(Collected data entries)
*** Begin section ***
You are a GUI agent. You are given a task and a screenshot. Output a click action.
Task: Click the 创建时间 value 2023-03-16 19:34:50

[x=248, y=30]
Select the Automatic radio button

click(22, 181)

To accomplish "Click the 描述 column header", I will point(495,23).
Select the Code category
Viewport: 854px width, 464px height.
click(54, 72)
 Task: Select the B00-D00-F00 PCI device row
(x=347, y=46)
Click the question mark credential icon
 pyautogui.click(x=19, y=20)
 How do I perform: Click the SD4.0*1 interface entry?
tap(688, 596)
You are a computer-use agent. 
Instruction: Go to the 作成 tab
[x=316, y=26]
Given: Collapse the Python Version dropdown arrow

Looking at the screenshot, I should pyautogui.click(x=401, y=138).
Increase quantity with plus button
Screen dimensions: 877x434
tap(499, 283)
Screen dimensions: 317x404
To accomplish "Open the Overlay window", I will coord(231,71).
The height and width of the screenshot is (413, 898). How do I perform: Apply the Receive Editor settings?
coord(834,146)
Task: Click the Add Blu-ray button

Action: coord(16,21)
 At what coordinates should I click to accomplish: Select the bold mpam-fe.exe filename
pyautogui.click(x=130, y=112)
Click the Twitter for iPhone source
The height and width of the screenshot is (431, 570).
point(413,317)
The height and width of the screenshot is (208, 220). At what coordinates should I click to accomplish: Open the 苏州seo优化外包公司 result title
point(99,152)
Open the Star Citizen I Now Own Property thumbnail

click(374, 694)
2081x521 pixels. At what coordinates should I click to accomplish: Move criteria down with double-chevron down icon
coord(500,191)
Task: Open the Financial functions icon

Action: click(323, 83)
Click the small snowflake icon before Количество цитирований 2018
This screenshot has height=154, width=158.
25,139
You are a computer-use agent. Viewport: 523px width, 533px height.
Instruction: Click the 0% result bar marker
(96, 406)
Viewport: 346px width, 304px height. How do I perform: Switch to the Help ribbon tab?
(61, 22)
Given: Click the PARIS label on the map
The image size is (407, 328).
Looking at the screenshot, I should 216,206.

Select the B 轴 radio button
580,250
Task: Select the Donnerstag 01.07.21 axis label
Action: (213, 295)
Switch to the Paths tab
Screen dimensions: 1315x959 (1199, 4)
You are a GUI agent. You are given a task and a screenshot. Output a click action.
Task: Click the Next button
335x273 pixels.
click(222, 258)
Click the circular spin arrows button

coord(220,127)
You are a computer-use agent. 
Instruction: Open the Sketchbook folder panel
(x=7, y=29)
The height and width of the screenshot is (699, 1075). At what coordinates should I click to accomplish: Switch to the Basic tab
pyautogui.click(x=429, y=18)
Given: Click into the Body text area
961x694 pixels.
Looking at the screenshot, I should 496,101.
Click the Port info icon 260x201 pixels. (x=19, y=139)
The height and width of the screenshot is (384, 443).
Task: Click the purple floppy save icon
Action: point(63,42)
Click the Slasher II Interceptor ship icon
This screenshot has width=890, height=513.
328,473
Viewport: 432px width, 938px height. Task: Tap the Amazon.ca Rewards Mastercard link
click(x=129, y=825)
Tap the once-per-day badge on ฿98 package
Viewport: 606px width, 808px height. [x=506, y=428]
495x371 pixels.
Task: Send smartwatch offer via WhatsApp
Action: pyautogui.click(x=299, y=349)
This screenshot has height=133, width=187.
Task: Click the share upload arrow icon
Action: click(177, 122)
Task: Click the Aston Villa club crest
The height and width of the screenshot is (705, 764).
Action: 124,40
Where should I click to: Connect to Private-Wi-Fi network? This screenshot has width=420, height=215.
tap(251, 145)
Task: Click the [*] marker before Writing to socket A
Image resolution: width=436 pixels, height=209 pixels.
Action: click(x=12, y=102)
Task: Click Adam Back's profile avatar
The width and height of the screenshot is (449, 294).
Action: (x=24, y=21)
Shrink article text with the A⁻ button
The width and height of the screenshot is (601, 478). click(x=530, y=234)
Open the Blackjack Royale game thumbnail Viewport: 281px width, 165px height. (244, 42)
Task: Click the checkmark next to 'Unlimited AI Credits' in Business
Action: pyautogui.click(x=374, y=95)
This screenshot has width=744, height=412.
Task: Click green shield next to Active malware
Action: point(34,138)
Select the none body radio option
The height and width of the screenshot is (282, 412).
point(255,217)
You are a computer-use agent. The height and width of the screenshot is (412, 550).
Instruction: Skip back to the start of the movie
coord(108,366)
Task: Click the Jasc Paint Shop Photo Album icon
*** End section ***
# Exercise
Reproduce the records above exactly as they appear.

# Written solution
You are a GUI agent. You are given a task and a screenshot. Output a click action.
Task: Click the 创建时间 value 2023-03-16 19:34:50

[x=248, y=30]
Select the Automatic radio button

click(22, 181)

To accomplish "Click the 描述 column header", I will point(495,23).
Select the Code category
Viewport: 854px width, 464px height.
click(54, 72)
 Task: Select the B00-D00-F00 PCI device row
(x=347, y=46)
Click the question mark credential icon
 pyautogui.click(x=19, y=20)
 How do I perform: Click the SD4.0*1 interface entry?
tap(688, 596)
You are a computer-use agent. 
Instruction: Go to the 作成 tab
[x=316, y=26]
Given: Collapse the Python Version dropdown arrow

Looking at the screenshot, I should pyautogui.click(x=401, y=138).
Increase quantity with plus button
Screen dimensions: 877x434
tap(499, 283)
Screen dimensions: 317x404
To accomplish "Open the Overlay window", I will coord(231,71).
The height and width of the screenshot is (413, 898). How do I perform: Apply the Receive Editor settings?
coord(834,146)
Task: Click the Add Blu-ray button

Action: coord(16,21)
 At what coordinates should I click to accomplish: Select the bold mpam-fe.exe filename
pyautogui.click(x=130, y=112)
Click the Twitter for iPhone source
The height and width of the screenshot is (431, 570).
point(413,317)
The height and width of the screenshot is (208, 220). At what coordinates should I click to accomplish: Open the 苏州seo优化外包公司 result title
point(99,152)
Open the Star Citizen I Now Own Property thumbnail

click(374, 694)
2081x521 pixels. At what coordinates should I click to accomplish: Move criteria down with double-chevron down icon
coord(500,191)
Task: Open the Financial functions icon

Action: click(323, 83)
Click the small snowflake icon before Количество цитирований 2018
This screenshot has height=154, width=158.
25,139
You are a computer-use agent. Viewport: 523px width, 533px height.
Instruction: Click the 0% result bar marker
(96, 406)
Viewport: 346px width, 304px height. How do I perform: Switch to the Help ribbon tab?
(61, 22)
Given: Click the PARIS label on the map
The image size is (407, 328).
Looking at the screenshot, I should 216,206.

Select the B 轴 radio button
580,250
Task: Select the Donnerstag 01.07.21 axis label
Action: (213, 295)
Switch to the Paths tab
Screen dimensions: 1315x959 (1199, 4)
You are a GUI agent. You are given a task and a screenshot. Output a click action.
Task: Click the Next button
335x273 pixels.
click(222, 258)
Click the circular spin arrows button

coord(220,127)
You are a computer-use agent. 
Instruction: Open the Sketchbook folder panel
(x=7, y=29)
The height and width of the screenshot is (699, 1075). At what coordinates should I click to accomplish: Switch to the Basic tab
pyautogui.click(x=429, y=18)
Given: Click into the Body text area
961x694 pixels.
Looking at the screenshot, I should 496,101.
Click the Port info icon 260x201 pixels. (x=19, y=139)
The height and width of the screenshot is (384, 443).
Task: Click the purple floppy save icon
Action: point(63,42)
Click the Slasher II Interceptor ship icon
This screenshot has width=890, height=513.
328,473
Viewport: 432px width, 938px height. Task: Tap the Amazon.ca Rewards Mastercard link
click(x=129, y=825)
Tap the once-per-day badge on ฿98 package
Viewport: 606px width, 808px height. [x=506, y=428]
495x371 pixels.
Task: Send smartwatch offer via WhatsApp
Action: pyautogui.click(x=299, y=349)
This screenshot has height=133, width=187.
Task: Click the share upload arrow icon
Action: click(177, 122)
Task: Click the Aston Villa club crest
The height and width of the screenshot is (705, 764).
Action: 124,40
Where should I click to: Connect to Private-Wi-Fi network? This screenshot has width=420, height=215.
tap(251, 145)
Task: Click the [*] marker before Writing to socket A
Image resolution: width=436 pixels, height=209 pixels.
Action: click(x=12, y=102)
Task: Click Adam Back's profile avatar
The width and height of the screenshot is (449, 294).
Action: (x=24, y=21)
Shrink article text with the A⁻ button
The width and height of the screenshot is (601, 478). click(x=530, y=234)
Open the Blackjack Royale game thumbnail Viewport: 281px width, 165px height. (244, 42)
Task: Click the checkmark next to 'Unlimited AI Credits' in Business
Action: pyautogui.click(x=374, y=95)
This screenshot has width=744, height=412.
Task: Click green shield next to Active malware
Action: point(34,138)
Select the none body radio option
The height and width of the screenshot is (282, 412).
point(255,217)
You are a computer-use agent. The height and width of the screenshot is (412, 550).
Instruction: Skip back to the start of the movie
coord(108,366)
Task: Click the Jasc Paint Shop Photo Album icon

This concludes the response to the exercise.